== Description of the task ==
Please find the lines in the entries below that contain the word "will", and copy each one.

== Saved data entries ==
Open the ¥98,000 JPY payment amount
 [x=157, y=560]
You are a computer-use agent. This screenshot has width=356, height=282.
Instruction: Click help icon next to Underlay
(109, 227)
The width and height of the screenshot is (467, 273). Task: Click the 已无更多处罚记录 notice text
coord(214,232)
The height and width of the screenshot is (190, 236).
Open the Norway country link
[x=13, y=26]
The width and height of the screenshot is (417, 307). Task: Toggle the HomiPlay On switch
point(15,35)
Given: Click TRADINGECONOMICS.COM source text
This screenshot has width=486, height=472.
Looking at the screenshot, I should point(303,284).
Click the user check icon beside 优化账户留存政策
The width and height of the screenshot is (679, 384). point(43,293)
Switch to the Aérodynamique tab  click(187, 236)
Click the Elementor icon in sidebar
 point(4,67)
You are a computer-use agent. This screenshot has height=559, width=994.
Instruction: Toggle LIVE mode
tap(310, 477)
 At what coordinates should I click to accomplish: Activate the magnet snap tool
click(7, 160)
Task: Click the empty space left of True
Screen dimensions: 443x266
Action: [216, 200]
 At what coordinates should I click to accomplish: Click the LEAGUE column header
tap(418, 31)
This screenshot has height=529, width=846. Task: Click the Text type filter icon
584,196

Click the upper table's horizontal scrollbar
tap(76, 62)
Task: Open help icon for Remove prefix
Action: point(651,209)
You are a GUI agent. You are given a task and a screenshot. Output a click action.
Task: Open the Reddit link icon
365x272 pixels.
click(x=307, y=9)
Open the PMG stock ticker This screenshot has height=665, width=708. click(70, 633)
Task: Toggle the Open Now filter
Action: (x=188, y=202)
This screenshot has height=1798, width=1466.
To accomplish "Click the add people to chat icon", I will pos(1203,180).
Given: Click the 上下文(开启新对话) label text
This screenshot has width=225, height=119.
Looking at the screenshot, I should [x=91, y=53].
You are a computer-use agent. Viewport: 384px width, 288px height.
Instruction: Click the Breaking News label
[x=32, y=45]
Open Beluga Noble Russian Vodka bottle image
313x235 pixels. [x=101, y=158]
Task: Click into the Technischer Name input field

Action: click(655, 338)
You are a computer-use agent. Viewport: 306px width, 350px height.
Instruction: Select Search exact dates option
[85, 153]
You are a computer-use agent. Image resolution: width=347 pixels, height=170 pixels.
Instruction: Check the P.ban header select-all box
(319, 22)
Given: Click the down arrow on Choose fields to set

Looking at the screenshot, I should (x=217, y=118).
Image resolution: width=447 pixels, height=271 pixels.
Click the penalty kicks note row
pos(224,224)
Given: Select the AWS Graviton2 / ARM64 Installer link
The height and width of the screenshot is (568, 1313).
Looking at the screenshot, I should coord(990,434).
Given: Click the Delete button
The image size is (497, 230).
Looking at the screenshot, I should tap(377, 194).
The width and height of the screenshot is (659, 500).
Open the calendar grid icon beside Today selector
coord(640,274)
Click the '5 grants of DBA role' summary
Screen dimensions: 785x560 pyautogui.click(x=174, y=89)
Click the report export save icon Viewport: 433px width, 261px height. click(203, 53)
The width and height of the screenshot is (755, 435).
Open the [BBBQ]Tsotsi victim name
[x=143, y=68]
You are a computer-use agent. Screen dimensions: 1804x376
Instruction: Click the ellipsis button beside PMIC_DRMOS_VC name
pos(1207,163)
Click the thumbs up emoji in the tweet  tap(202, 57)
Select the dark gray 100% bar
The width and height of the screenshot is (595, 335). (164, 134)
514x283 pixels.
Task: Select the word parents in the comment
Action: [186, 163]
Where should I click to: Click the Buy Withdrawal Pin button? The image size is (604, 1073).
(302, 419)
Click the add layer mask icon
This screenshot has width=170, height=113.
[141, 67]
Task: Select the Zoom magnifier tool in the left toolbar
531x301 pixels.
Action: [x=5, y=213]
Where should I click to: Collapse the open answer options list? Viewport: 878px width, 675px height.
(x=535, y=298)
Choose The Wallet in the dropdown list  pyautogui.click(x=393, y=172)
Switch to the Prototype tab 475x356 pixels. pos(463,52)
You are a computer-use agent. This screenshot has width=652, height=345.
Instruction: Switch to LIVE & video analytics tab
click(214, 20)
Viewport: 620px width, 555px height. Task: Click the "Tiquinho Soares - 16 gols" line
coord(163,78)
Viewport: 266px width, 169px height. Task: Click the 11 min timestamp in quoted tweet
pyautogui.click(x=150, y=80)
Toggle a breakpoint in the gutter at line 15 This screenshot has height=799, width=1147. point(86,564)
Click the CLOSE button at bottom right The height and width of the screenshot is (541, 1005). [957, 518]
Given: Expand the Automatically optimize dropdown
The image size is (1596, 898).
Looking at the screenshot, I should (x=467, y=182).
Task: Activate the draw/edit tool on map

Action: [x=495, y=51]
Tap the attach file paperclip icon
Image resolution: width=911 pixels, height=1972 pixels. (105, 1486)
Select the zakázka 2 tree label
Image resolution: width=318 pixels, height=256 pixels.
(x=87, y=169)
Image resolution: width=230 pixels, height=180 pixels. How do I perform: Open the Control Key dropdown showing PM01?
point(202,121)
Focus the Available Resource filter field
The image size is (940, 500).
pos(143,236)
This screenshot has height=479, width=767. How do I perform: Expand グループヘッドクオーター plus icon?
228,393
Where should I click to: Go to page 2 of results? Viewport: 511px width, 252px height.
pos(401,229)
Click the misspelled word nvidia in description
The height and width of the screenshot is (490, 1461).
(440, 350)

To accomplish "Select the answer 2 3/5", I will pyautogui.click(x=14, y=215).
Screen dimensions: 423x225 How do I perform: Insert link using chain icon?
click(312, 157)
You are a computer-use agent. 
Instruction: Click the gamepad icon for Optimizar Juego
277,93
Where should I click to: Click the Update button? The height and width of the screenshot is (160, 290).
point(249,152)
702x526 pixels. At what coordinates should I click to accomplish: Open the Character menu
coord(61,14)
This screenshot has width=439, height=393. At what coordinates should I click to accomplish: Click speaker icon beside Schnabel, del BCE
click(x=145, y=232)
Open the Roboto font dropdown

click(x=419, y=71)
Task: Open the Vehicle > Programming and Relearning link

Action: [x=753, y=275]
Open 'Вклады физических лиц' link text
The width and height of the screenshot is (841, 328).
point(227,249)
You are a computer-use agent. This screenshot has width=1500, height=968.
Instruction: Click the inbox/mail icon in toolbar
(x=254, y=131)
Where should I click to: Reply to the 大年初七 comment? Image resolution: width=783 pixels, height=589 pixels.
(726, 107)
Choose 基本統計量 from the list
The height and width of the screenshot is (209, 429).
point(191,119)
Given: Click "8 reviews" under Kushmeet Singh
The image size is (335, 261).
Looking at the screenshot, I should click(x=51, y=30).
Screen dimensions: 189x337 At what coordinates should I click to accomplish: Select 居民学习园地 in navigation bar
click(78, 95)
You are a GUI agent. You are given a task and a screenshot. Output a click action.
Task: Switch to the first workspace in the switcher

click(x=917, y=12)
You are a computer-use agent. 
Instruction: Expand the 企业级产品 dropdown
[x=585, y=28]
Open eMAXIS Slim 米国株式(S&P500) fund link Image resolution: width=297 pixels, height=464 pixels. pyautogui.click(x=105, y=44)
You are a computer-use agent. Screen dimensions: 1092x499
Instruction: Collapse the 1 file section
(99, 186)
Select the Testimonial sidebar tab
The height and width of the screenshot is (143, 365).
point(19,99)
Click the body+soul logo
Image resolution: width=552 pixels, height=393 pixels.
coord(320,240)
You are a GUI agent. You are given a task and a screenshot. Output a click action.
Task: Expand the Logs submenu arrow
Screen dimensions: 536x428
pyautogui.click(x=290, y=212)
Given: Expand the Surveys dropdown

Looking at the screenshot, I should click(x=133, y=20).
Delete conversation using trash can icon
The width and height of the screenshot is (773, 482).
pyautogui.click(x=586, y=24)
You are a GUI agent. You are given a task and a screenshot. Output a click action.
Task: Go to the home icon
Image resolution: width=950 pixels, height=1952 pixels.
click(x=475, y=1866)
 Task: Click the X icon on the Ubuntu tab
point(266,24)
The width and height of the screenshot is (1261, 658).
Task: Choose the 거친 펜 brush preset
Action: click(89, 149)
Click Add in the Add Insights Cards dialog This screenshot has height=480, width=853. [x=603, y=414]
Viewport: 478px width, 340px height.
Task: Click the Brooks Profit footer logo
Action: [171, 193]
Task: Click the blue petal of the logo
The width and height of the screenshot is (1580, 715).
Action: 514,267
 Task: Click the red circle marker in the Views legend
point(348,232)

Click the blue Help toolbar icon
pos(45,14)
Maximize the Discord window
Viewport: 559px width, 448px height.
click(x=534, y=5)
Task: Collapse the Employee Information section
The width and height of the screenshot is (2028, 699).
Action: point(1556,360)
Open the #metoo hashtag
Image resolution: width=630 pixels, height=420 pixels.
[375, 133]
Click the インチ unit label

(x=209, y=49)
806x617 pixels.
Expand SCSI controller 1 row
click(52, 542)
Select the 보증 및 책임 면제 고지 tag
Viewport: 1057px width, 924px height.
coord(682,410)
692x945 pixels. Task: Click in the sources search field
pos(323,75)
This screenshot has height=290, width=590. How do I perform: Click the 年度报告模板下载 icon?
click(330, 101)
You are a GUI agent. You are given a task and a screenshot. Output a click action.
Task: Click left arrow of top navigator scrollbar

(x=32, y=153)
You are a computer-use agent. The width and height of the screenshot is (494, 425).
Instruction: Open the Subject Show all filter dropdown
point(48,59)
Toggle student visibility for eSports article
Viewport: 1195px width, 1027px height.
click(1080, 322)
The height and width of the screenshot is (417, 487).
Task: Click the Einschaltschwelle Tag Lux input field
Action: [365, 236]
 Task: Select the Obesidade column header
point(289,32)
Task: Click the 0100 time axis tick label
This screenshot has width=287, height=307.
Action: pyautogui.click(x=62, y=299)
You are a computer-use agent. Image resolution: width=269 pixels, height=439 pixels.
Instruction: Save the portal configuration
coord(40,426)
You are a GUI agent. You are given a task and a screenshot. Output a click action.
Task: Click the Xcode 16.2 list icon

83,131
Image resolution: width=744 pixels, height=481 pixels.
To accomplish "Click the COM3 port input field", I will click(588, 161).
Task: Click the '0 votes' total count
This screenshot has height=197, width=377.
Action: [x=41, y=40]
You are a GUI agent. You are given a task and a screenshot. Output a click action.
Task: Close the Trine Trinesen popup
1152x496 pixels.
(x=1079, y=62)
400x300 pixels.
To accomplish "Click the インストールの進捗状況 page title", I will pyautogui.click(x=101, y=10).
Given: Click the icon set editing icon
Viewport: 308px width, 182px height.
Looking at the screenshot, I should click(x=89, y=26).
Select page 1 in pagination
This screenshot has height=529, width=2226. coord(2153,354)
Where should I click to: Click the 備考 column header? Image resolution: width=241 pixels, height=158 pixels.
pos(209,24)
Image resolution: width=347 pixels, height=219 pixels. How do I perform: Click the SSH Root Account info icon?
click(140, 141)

== Result of this exercise ==
To accomplish "Click the add people to chat icon", I will pos(1203,180).
To accomplish "Select the answer 2 3/5", I will pyautogui.click(x=14, y=215).
To accomplish "Click the COM3 port input field", I will click(588, 161).
To accomplish "Click the インストールの進捗状況 page title", I will pyautogui.click(x=101, y=10).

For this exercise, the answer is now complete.